▶ [WHAT YOU NEED TO DO]:
Whenever the word "Home" turns up in a line below, that line should be copied.
----------
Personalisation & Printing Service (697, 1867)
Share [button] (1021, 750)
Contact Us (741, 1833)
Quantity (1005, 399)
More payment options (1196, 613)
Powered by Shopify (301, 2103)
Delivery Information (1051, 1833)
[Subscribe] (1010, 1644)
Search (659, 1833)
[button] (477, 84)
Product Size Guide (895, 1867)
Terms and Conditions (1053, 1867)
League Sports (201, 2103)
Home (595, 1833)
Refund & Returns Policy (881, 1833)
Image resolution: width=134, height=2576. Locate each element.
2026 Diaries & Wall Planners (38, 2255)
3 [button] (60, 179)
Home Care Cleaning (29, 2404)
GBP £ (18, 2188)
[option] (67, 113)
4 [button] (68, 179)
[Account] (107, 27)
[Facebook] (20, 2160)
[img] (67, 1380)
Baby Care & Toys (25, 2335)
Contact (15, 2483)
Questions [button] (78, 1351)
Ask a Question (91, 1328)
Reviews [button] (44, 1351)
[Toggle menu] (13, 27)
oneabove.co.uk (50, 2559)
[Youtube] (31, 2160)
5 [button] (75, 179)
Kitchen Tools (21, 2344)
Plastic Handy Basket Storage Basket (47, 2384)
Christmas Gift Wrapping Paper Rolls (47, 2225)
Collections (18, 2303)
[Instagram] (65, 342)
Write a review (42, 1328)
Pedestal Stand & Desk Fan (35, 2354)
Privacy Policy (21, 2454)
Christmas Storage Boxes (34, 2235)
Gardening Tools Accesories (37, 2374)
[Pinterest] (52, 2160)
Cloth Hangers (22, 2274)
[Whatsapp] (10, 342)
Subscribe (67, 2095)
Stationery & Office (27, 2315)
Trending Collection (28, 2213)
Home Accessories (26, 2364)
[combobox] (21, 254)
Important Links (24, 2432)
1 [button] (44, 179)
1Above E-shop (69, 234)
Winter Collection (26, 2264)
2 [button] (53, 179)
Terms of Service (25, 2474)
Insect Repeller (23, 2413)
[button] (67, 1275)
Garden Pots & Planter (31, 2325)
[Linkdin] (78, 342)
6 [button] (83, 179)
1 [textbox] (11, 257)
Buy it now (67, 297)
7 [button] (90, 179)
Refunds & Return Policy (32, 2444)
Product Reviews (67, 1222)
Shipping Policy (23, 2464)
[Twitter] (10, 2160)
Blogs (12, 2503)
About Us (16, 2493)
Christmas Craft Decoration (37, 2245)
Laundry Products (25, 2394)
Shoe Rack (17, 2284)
----------
▶ [EXPECTED ANSWER]:
Home (595, 1833)
Home Care Cleaning (29, 2404)
Home Accessories (26, 2364)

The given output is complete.